(LISTED ENTRIES)
============================================================

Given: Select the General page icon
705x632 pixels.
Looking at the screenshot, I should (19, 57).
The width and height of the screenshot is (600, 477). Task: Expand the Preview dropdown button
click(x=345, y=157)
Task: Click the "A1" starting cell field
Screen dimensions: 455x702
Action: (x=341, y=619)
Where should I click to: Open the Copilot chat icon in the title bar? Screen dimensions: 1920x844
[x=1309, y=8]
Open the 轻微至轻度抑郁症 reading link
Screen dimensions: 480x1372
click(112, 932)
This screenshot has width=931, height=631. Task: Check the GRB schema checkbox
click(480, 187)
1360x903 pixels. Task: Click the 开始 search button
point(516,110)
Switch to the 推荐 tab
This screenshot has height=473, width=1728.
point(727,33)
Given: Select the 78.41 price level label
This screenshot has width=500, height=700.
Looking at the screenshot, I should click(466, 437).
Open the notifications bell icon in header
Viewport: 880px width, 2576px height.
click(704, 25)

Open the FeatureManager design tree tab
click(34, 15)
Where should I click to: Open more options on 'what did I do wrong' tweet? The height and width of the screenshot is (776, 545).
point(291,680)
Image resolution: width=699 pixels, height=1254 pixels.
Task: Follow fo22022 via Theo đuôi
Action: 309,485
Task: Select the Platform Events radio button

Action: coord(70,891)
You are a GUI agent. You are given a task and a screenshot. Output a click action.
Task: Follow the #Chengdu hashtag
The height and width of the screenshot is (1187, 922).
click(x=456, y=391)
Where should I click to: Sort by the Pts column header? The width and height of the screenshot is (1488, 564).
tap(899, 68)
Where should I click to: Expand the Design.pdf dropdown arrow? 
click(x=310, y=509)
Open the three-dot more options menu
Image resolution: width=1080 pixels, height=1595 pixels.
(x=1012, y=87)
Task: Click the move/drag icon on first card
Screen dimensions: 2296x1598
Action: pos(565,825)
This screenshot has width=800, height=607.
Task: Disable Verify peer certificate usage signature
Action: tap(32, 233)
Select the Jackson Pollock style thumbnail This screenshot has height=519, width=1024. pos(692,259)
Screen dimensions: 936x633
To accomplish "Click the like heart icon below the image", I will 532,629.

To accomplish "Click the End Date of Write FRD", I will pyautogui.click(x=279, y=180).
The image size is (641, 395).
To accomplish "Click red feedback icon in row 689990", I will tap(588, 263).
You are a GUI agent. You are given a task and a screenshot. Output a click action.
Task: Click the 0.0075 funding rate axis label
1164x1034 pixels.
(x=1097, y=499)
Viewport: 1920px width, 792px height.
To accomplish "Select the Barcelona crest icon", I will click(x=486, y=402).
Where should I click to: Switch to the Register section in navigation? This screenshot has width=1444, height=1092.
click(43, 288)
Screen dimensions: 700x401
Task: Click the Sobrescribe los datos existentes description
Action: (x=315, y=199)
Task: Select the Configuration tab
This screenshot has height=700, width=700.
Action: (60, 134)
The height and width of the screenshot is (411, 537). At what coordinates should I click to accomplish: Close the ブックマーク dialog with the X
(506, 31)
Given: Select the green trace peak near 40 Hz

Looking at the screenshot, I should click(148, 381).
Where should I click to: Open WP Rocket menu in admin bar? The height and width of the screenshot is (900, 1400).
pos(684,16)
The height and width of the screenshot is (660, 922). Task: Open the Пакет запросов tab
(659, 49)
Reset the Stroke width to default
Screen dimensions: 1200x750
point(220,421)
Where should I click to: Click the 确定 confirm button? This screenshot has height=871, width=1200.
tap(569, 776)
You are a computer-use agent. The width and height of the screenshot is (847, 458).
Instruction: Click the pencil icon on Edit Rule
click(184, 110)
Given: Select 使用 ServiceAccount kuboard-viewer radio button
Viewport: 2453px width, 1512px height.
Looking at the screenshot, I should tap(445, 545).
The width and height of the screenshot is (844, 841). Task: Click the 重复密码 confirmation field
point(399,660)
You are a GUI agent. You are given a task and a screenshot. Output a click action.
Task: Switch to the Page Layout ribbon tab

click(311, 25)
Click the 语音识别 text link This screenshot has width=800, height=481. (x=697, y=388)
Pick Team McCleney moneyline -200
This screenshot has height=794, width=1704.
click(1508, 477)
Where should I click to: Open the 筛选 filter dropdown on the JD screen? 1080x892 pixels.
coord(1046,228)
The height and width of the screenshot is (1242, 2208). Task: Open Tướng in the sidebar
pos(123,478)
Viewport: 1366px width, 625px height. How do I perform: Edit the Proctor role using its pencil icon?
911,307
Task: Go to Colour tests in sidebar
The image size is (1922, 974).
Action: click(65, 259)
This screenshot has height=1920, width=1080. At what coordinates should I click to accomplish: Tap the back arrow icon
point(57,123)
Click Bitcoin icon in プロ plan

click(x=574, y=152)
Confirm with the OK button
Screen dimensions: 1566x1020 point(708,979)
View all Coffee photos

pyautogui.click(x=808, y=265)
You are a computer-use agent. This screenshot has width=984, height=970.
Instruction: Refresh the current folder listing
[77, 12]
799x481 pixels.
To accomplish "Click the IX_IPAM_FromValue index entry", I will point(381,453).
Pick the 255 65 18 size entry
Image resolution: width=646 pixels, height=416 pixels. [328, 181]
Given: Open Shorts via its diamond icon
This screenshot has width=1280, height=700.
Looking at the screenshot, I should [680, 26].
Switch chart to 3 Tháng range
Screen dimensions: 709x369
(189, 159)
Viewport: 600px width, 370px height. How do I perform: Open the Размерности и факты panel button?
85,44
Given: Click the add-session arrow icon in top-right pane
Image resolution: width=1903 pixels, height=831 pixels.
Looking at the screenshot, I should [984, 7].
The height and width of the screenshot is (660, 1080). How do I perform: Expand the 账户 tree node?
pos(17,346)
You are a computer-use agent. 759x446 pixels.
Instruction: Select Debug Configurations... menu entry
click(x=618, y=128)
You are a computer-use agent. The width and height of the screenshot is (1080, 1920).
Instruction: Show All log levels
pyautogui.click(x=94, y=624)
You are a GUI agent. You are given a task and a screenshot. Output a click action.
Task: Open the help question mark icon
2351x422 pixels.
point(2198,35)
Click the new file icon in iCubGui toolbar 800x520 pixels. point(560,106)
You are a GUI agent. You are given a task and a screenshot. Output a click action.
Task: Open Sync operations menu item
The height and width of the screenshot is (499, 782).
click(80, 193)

============================================================

(YOUR TASK) Filter the entries down to the lines containing "will". Copy each of those lines.

(WRITTEN RESPONSE)
To accomplish "Click the like heart icon below the image", I will 532,629.
To accomplish "Click the End Date of Write FRD", I will pyautogui.click(x=279, y=180).
To accomplish "Click red feedback icon in row 689990", I will tap(588, 263).
To accomplish "Select the Barcelona crest icon", I will click(x=486, y=402).
To accomplish "Click the IX_IPAM_FromValue index entry", I will point(381,453).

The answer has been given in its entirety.